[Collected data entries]
- - - - - - -

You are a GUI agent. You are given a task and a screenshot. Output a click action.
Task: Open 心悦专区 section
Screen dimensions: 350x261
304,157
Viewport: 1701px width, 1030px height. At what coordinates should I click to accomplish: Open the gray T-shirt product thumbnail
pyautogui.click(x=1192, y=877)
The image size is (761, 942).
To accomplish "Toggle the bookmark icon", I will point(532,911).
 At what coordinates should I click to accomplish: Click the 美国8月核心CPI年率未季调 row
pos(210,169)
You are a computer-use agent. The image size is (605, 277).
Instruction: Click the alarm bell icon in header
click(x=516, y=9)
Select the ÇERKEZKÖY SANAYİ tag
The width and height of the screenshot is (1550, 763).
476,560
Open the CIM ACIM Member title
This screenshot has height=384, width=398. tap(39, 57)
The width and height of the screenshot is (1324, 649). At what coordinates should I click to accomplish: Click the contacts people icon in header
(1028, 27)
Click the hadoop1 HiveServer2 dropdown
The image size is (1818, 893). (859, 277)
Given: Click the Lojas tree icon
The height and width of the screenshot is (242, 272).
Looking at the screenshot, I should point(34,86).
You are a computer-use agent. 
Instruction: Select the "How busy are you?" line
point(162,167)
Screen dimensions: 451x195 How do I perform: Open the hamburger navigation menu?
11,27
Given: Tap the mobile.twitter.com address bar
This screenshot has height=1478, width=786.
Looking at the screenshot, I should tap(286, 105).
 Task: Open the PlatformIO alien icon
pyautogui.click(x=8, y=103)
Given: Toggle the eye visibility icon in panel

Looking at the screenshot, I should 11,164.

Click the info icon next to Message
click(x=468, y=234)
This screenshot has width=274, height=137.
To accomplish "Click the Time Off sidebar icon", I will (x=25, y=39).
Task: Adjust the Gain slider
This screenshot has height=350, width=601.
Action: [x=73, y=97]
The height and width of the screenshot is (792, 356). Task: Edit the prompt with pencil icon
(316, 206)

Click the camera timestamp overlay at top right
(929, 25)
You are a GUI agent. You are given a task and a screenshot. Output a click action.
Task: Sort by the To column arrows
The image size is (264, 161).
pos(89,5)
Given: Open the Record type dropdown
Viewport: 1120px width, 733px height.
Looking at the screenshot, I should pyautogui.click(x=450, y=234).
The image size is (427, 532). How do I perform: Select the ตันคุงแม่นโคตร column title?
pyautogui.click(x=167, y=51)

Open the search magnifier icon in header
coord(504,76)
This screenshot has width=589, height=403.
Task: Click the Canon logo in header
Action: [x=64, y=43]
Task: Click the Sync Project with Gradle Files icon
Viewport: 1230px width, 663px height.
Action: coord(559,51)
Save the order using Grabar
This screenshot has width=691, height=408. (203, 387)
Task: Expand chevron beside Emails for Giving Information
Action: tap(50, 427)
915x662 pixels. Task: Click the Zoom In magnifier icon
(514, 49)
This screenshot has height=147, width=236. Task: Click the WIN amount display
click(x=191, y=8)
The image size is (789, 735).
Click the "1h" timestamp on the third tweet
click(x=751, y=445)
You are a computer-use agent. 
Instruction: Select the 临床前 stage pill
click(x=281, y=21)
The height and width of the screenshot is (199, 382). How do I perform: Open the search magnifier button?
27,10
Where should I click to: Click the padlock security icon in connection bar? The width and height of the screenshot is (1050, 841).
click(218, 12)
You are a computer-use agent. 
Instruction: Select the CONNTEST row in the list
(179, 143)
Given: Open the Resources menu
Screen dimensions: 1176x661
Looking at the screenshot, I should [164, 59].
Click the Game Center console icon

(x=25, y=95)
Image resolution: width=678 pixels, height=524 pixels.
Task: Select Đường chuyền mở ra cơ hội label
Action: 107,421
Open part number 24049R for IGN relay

- - - - - - -

_WORK REQUIRED_:
Recast the entries as a JSON list of strings, one string per line, leaving out blank lines.

_FULL ANSWER_:
[
  "You are a GUI agent. You are given a task and a screenshot. Output a click action.",
  "Task: Open 心悦专区 section",
  "Screen dimensions: 350x261",
  "304,157",
  "Viewport: 1701px width, 1030px height. At what coordinates should I click to accomplish: Open the gray T-shirt product thumbnail",
  "pyautogui.click(x=1192, y=877)",
  "The image size is (761, 942).",
  "To accomplish \"Toggle the bookmark icon\", I will point(532,911).",
  " At what coordinates should I click to accomplish: Click the 美国8月核心CPI年率未季调 row",
  "pos(210,169)",
  "You are a computer-use agent. The image size is (605, 277).",
  "Instruction: Click the alarm bell icon in header",
  "click(x=516, y=9)",
  "Select the ÇERKEZKÖY SANAYİ tag",
  "The width and height of the screenshot is (1550, 763).",
  "476,560",
  "Open the CIM ACIM Member title",
  "This screenshot has height=384, width=398. tap(39, 57)",
  "The width and height of the screenshot is (1324, 649). At what coordinates should I click to accomplish: Click the contacts people icon in header",
  "(1028, 27)",
  "Click the hadoop1 HiveServer2 dropdown",
  "The image size is (1818, 893). (859, 277)",
  "Given: Click the Lojas tree icon",
  "The height and width of the screenshot is (242, 272).",
  "Looking at the screenshot, I should point(34,86).",
  "You are a computer-use agent. ",
  "Instruction: Select the \"How busy are you?\" line",
  "point(162,167)",
  "Screen dimensions: 451x195 How do I perform: Open the hamburger navigation menu?",
  "11,27",
  "Given: Tap the mobile.twitter.com address bar",
  "This screenshot has height=1478, width=786.",
  "Looking at the screenshot, I should tap(286, 105).",
  " Task: Open the PlatformIO alien icon",
  "pyautogui.click(x=8, y=103)",
  "Given: Toggle the eye visibility icon in panel",
  "Looking at the screenshot, I should 11,164.",
  "Click the info icon next to Message",
  "click(x=468, y=234)",
  "This screenshot has width=274, height=137.",
  "To accomplish \"Click the Time Off sidebar icon\", I will (x=25, y=39).",
  "Task: Adjust the Gain slider",
  "This screenshot has height=350, width=601.",
  "Action: [x=73, y=97]",
  "The height and width of the screenshot is (792, 356). Task: Edit the prompt with pencil icon",
  "(316, 206)",
  "Click the camera timestamp overlay at top right",
  "(929, 25)",
  "You are a GUI agent. You are given a task and a screenshot. Output a click action.",
  "Task: Sort by the To column arrows",
  "The image size is (264, 161).",
  "pos(89,5)",
  "Given: Open the Record type dropdown",
  "Viewport: 1120px width, 733px height.",
  "Looking at the screenshot, I should pyautogui.click(x=450, y=234).",
  "The image size is (427, 532). How do I perform: Select the ตันคุงแม่นโคตร column title?",
  "pyautogui.click(x=167, y=51)",
  "Open the search magnifier icon in header",
  "coord(504,76)",
  "This screenshot has width=589, height=403.",
  "Task: Click the Canon logo in header",
  "Action: [x=64, y=43]",
  "Task: Click the Sync Project with Gradle Files icon",
  "Viewport: 1230px width, 663px height.",
  "Action: coord(559,51)",
  "Save the order using Grabar",
  "This screenshot has width=691, height=408. (203, 387)",
  "Task: Expand chevron beside Emails for Giving Information",
  "Action: tap(50, 427)",
  "915x662 pixels. Task: Click the Zoom In magnifier icon",
  "(514, 49)",
  "This screenshot has height=147, width=236. Task: Click the WIN amount display",
  "click(x=191, y=8)",
  "The image size is (789, 735).",
  "Click the \"1h\" timestamp on the third tweet",
  "click(x=751, y=445)",
  "You are a computer-use agent. ",
  "Instruction: Select the 临床前 stage pill",
  "click(x=281, y=21)",
  "The height and width of the screenshot is (199, 382). How do I perform: Open the search magnifier button?",
  "27,10",
  "Where should I click to: Click the padlock security icon in connection bar? The width and height of the screenshot is (1050, 841).",
  "click(218, 12)",
  "You are a computer-use agent. ",
  "Instruction: Select the CONNTEST row in the list",
  "(179, 143)",
  "Given: Open the Resources menu",
  "Screen dimensions: 1176x661",
  "Looking at the screenshot, I should [164, 59].",
  "Click the Game Center console icon",
  "(x=25, y=95)",
  "Image resolution: width=678 pixels, height=524 pixels.",
  "Task: Select Đường chuyền mở ra cơ hội label",
  "Action: 107,421",
  "Open part number 24049R for IGN relay"
]